> [DOCUMENT SECTION]:
***

But it was on that bright afternoon
that I knew I was leaving France.
I could, simply, no longer sit around
in Paris discussing the Algerian
and the black American problem.
Everybody else was paying their dues,
and it was time I went home and paid mine.
I had at last come home.
If there was, in this, some illusion,
there was also much truth.
In the years in Paris,
I had never been homesick for anything American—
neither waffles, ice cream, hot dogs,
baseball, majorettes, movies,
nor the Empire State Building, nor Coney Island,
nor the Statue of Liberty, nor the Daily News,
nor Times Square.
All of these things had passed out of me.
They might never have existed,
and it made absolutely no difference to me
if I never saw them again.
But I had missed my brothers and sisters,
and my mother.
They made a difference.

***

> [GIVEN INFORMATION]:
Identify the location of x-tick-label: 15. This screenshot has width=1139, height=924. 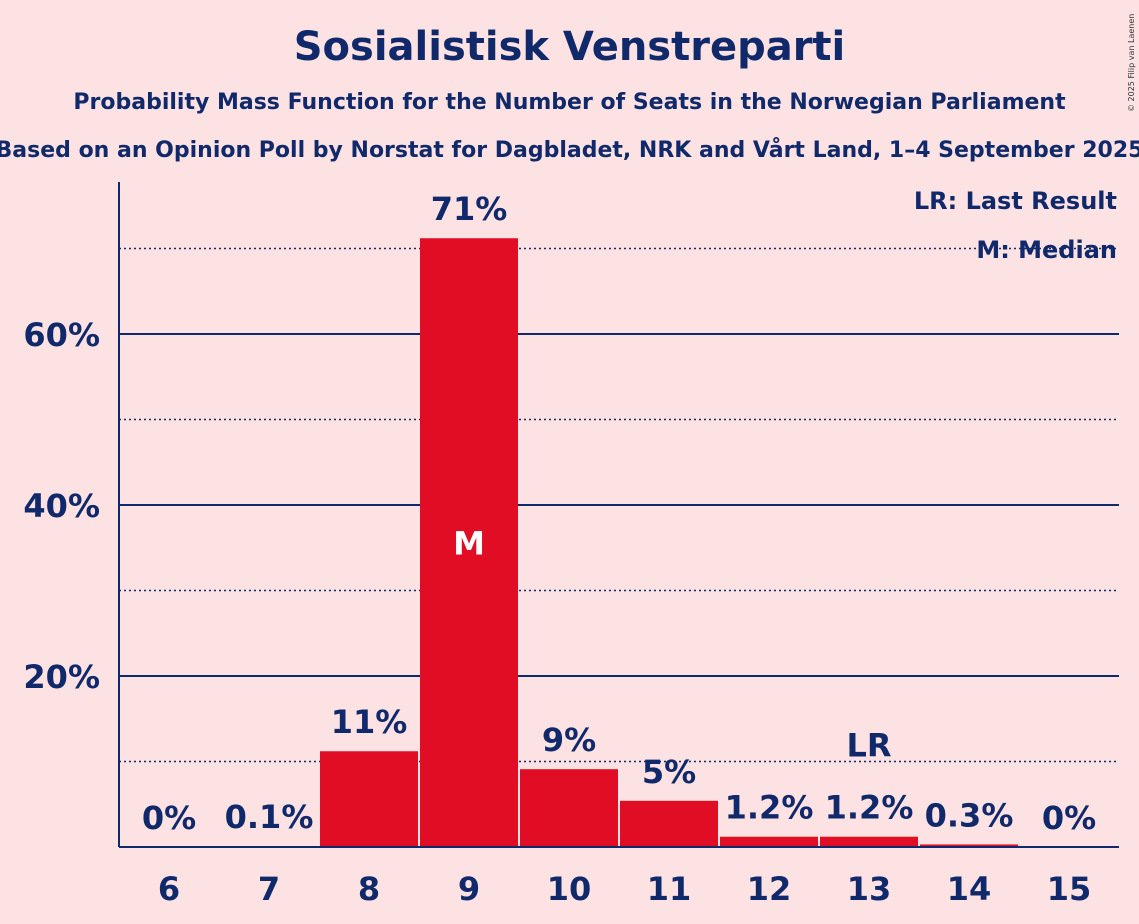
(1070, 889).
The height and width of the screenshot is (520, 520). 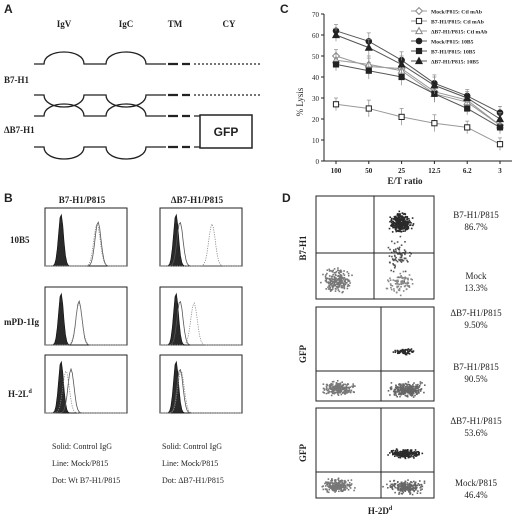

***

Continue the passage about leaving Paris to return home, starting after its final line. The material has no role in this.

> [RESULT FOR THIS EXERCISE]:
I wanted to be able to see them,
and to see their children.
I hoped that they wouldn’t forget me.
I missed Harlem Sunday mornings
and fried chicken and biscuits,
I missed the music,
I missed the style—
that style possessed by no other people in the world.
I missed the way the dark face closes,
the way dark eyes watch,
and the way, when a dark face opens,
a light seems to go everywhere.
I missed, in short, my connections,
missed the life which had produced me
and nourished me and paid for me.
Now, though I was a stranger,
I was home.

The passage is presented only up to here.